図3図2に示される素材ブロックをレーザ切断することにより素材体から分割される状態を示す概略図である。
図4】本発明の一実施形態において、ワーク上で処理される切除対象の素材体を複数の素材ブロックに分割する別の方法を示す概略図であり、切断対象の素材体は複数の素材ブロックに切断され、素材ブロックはレーザ切断することにより素材体から分離される。

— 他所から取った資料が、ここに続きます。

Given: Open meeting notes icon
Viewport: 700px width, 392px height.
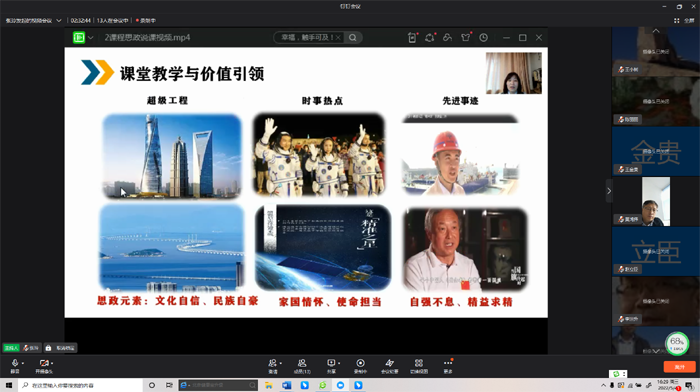Looking at the screenshot, I should pos(389,366).
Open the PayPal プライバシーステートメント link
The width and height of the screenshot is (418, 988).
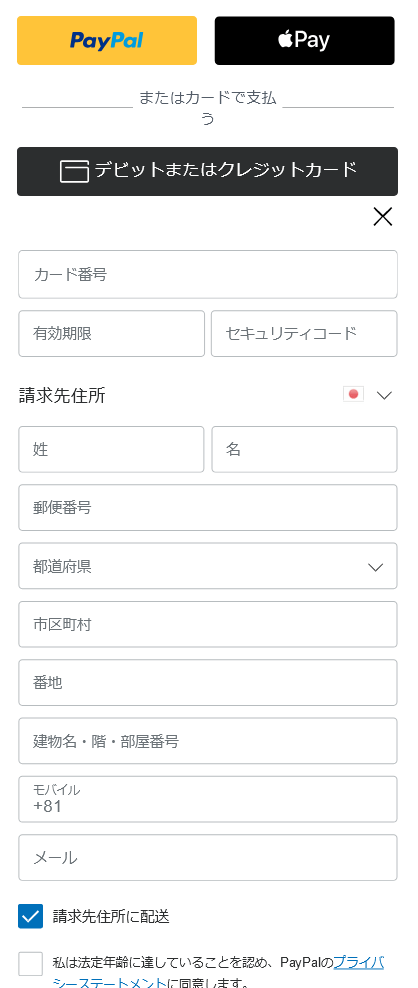tap(218, 972)
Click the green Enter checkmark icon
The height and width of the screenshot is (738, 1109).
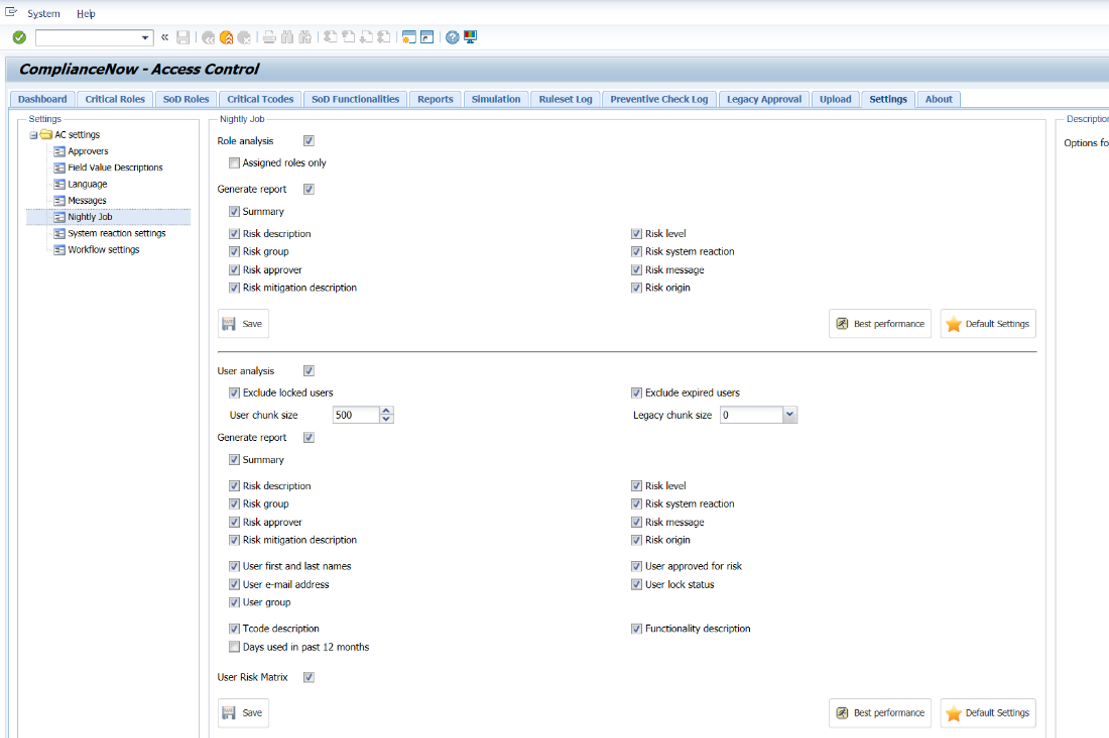click(19, 38)
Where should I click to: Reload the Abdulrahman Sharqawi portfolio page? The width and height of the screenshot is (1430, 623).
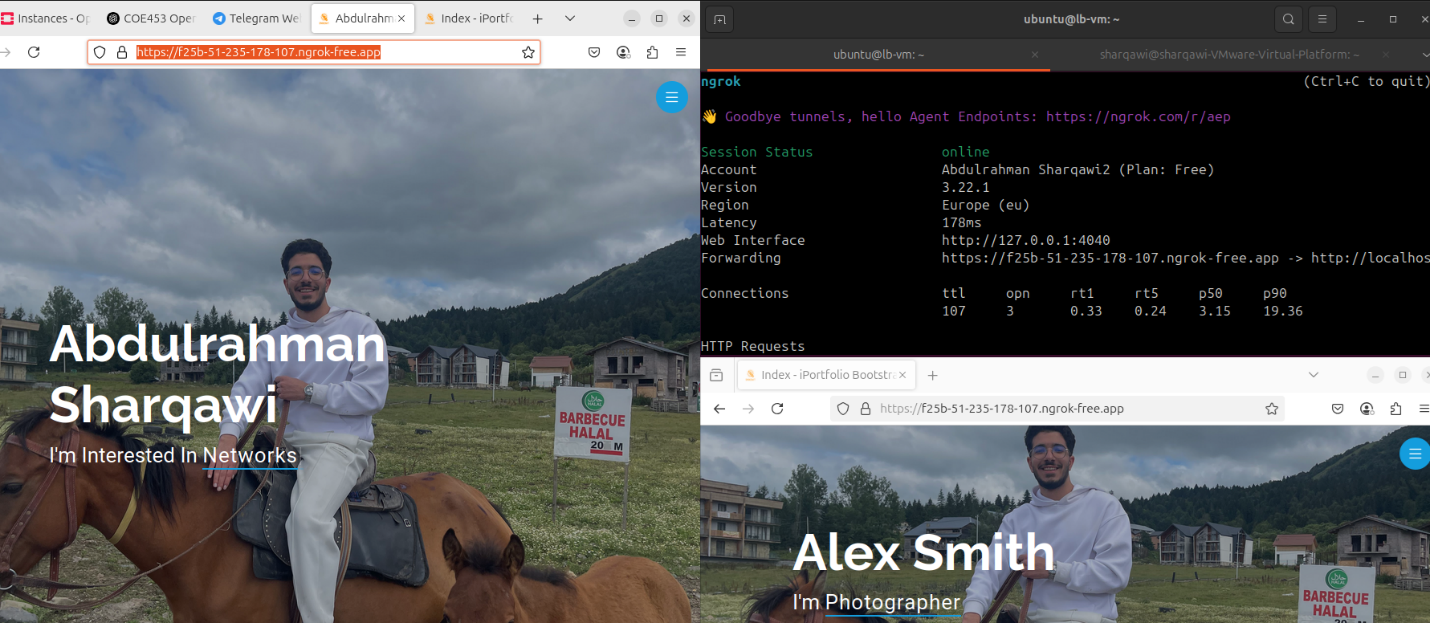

図5】本発明の方法で図4の素材体を処理した後の素材体の形態を示す概略図である。
図6】本発明の一実施形態に係る加工対象のワークと溝体の形状の概略図である。
図7図6を別の角度から見た概略図である。
図8図6に示す加工対象のワークをレーザ切断する実施形態を示す概略図である。
図9図6に示す加工対象のワークをレーザ切断する別の一実施形態を示す概略図である。
図10】加工対象のワークをレーザで切断するときの概略図であり、素材体から切断された素材ブロックは素材体本体から分離される。
図11】レーザによって素材体を切断して溝体を形成する工程において、素材ブロックの形態で素材体から切り離される材料の概略図である。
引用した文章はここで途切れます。